The machines runs on Windows Server 2008 and WindowXP thanks to Microsoft through their Bizspark Startup Program and they are accessible to anyone who has a Free CTF365 account.

Hacme Bank

Hacme BankTM is designed to teach application developers, programmers, architects and security professionals how to create secure software. Hacme BankTM simulates a “real-world” online banking application, which was built with a number of known and common vulnerabilities such as SQL injection and cross-site scripting.”

Hacme Casino

Hacme CasinoTM is a learning platform for secure software development and is targeted at software developers, application penetration testers, software architects, and anyone with an interest in application security.”

By adding these components to our free pentest lab, we hope to help new comers and ethical hacker wannabes find their way into the security industry as qualified security professionals.

If you're an InfoSec instructor or teacher, feel free to use these applications in the cloud to create webcasts and teach your students.

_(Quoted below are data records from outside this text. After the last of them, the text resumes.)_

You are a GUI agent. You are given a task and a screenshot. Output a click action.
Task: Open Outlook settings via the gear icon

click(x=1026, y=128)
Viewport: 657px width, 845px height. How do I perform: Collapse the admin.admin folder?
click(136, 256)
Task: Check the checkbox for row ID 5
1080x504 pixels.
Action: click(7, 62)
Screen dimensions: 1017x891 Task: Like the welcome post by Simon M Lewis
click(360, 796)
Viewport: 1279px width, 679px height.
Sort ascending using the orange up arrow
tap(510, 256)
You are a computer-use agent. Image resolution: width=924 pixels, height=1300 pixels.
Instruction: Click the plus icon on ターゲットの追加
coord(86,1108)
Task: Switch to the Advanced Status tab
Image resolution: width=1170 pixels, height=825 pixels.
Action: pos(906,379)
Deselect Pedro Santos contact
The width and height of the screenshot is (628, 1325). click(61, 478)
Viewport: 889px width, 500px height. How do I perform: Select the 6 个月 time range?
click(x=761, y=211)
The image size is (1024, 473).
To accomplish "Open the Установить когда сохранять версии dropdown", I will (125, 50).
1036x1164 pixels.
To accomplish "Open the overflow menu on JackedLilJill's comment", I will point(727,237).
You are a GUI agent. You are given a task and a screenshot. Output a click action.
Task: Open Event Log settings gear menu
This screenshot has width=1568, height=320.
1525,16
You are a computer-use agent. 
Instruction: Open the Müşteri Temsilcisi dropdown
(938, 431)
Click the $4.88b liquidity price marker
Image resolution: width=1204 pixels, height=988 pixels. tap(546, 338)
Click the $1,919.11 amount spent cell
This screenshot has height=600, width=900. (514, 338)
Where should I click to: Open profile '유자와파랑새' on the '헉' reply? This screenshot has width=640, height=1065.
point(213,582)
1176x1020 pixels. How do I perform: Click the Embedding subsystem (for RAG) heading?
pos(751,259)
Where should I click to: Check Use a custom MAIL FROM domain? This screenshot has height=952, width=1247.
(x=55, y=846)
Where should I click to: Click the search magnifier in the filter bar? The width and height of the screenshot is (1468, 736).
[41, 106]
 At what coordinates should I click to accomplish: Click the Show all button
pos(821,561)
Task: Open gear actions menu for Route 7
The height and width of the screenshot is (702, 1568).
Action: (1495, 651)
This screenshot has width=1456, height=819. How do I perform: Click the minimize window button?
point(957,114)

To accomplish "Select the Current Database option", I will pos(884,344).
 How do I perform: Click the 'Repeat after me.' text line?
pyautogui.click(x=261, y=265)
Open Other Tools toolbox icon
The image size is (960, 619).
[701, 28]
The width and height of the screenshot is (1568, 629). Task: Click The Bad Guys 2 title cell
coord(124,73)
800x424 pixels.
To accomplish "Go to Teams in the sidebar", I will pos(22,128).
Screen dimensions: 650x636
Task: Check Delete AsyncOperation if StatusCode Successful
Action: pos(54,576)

Also, if you're a screencaster, feel free to use them in your video tutorials. Don't forget to share your creations and experiences with the infosec community. We'd love to hear about them

You can access the servers at:

http://hacmebank.ctf (http://10.195.2.5)

http://hacmecasino.ctf (http://10.195.2.6)

In order to access them, please remember that you have to be logged into our CTF365 VPN.

If there's a vulnerable-by-design server or web app that you'd like to see in the CTF365 cloud, leave the information for us in a comment below. We'll review it and, if we think it'll be a valuable contribution, we'll add it to the cloud in the future.

We believe that entry level resources should be open and free of charge for anyone who wants to dive into the InfoSec industry. Through this, we think we can make the Internet a little bit safer.